Ware dank
Lukas 1:75
„In heiligheid en gerechtigheid voor Hem, al de dagen van ons leven.”
Waarom heeft de Heere ons van het ijzeren juk van de lichamelijke en geestelijke dienstbaarheid van de tirannie in onze geschiedenis verlost? Is het niet opdat wij de Heere zouden dienen met blijdschap, in gerechtigheid en heiligheid, al de dagen van ons leven? (Lukas 1:74, 75). Waarom heeft de Heere onze vijanden voor ons aangezicht uitgeroeid en gedood? Is het niet opdat wij onze zonden zouden doden? Want het zijn geen offeranden die God behagen, dat wij met de dienaars van de Moloch onze eigen kinderen slachten en doden, of onze eerstgeborenen geven voor onze overtredingen, maar „dat wij doden onze aardse leden, namelijk hoererij, onreinheid, schandelijke bewegingen, kwade begeerlijkheid en gierigheid, welke is afgodendienst, om welke dingen de toorn Gods komt over de kinderen der ongehoorzaamheid” (Kolossensen 3:5, 6).

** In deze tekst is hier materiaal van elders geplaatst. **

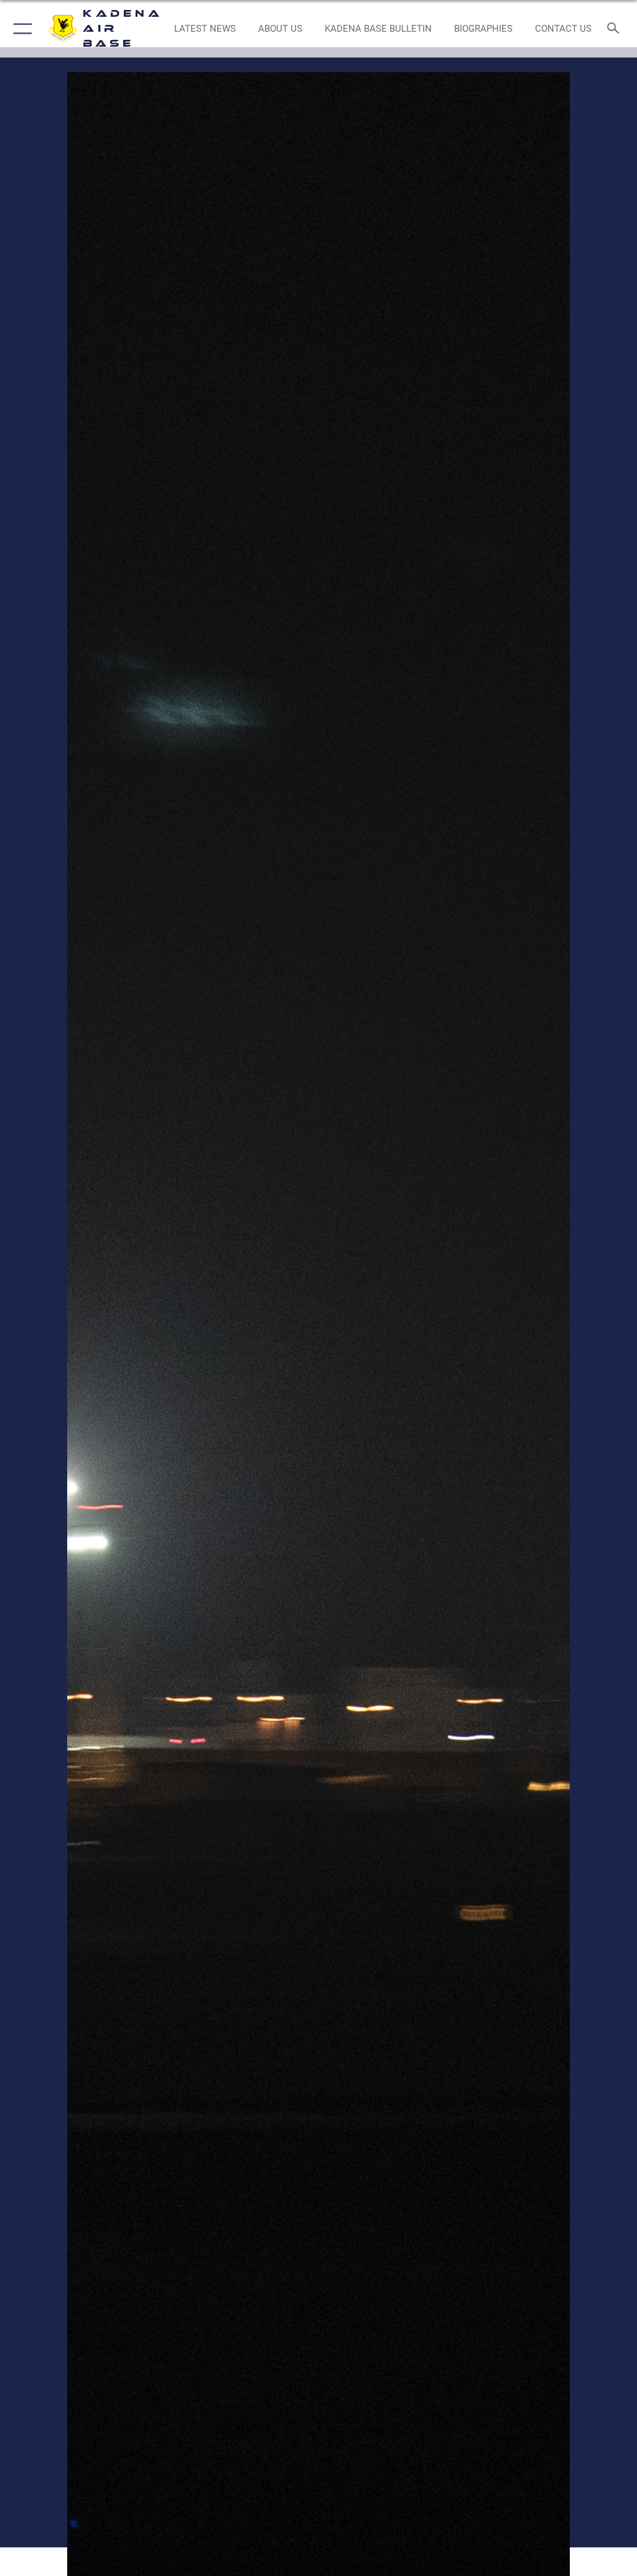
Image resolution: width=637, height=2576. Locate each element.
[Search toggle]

Wij moeten nu geen beesten meer aan de hoornen van het altaar binden om geslacht en geofferd te worden. Onze zonden moeten wij, als stotende dieren, vastmaken, doden en als een offerande voor de Heere slachten. Waarom toch heeft ons God te schande gemaakt bij degenen die ons haten? Is het niet opdat wij zouden haten wat tegen Zijn wil is? (Psalm 139:21).